For what it’s worth, the classical operation costs of a power-of-2 sized FFT for the basic algorithm variants – just the leading terms:

  • Radix-2: ~5N log2(N) operations
  • Radix-4: ~4.25N log2(N) operations
  • Split-radix: ~4N log2(N) operations

In my experience anyway, radix-2 and radix-4 can make use of all-FMAs quite easily, split-radix gets a bit iffy, so these days, if you’re gonna pick one, I think radix-4 is a solid choice.
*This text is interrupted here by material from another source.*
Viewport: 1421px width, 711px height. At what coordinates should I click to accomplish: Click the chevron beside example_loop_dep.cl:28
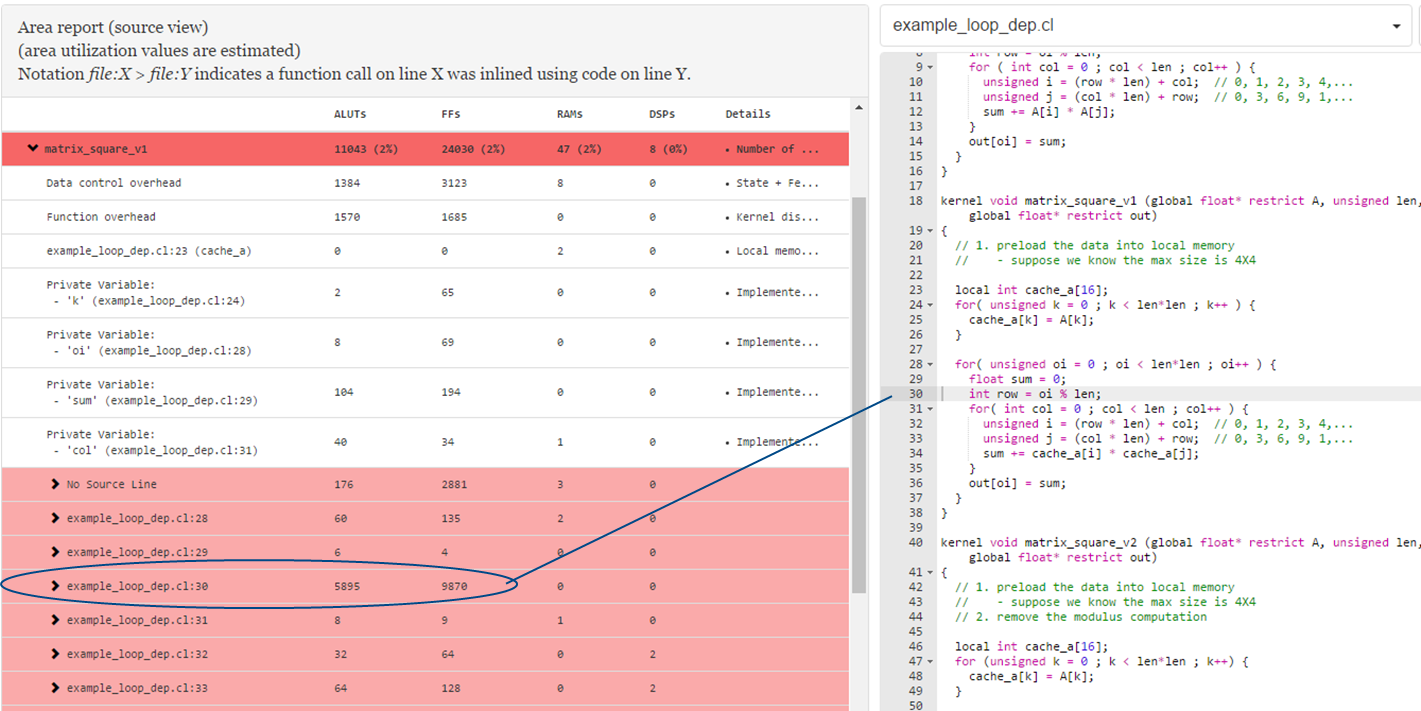(x=56, y=518)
How do I use FMAs in this anyway?

Right. So, let’s write this out. For a DIT radix-2 step (radix-4 is analogous, just more of everything, you can figure it out), the complex-valued version as given above is

  out0 = in0 + w*in1
  out1 = in0 - w*in1

but of course we actually need to implement this in terms of individual real operations and expand out that complex arithmetic, which turns this into

  out0.re = in0.re + w.re*in1.re - w.im*in1.im
  out0.im = in0.im + w.re*in1.im + w.im*in1.re
  out1.re = in0.re - w.re*in1.re + w.im*in1.im
  out1.im = in0.im - w.re*in1.im - w.im*in1.re

which makes it look like it’s 8 multiply-adds (I’ll use multiply-adds and FMAs interchangeably in the following, even though it’s not technically correct), but that’s clearly not a good way to do it. We could compute the shared “w*in1” part once, which takes 2 multiplies and 2 FMAs, and then we still have 2 adds and 2 subtractions left, so that’s not better in the “multiply-adds cost the same as isolated multiplies or adds” model. Now, what goes wrong here? Clearly, through the first half (the computation of out0), we can use 4 FMAs, and there’s no redundant computations so far, so that all seems fine. But in that second half we’re mostly recomputing stuff we already computed in the first half. Luckily, there is a trick, which is actually easier to see in the complex-valued version above: we can compute out1 via

  out1 = 2*in0 - out0

instead. This is a multiplication by a pure real number so we can do this using 2 more FMAs, giving us this computation once we expand out into reals:

  out0.re = (in0.re + w.re*in1.re) - w.im*in1.im
  out0.im = (in0.im + w.re*in1.im) + w.im*in1.re
  out1.re = 2*in0.re - out0.re
  out1.im = 2*in1.re - out1.im

6 FMAs total. For comparison, the “classic” version using just regular multiplies and adds ends up with 4 multiplies and 6 adds/subtracts total, so our op count goes down from 10 to 6, quite the a big change (NOTE: none of this is new and certainly not my invention, I’m just trying to spare you the time of digging it all up).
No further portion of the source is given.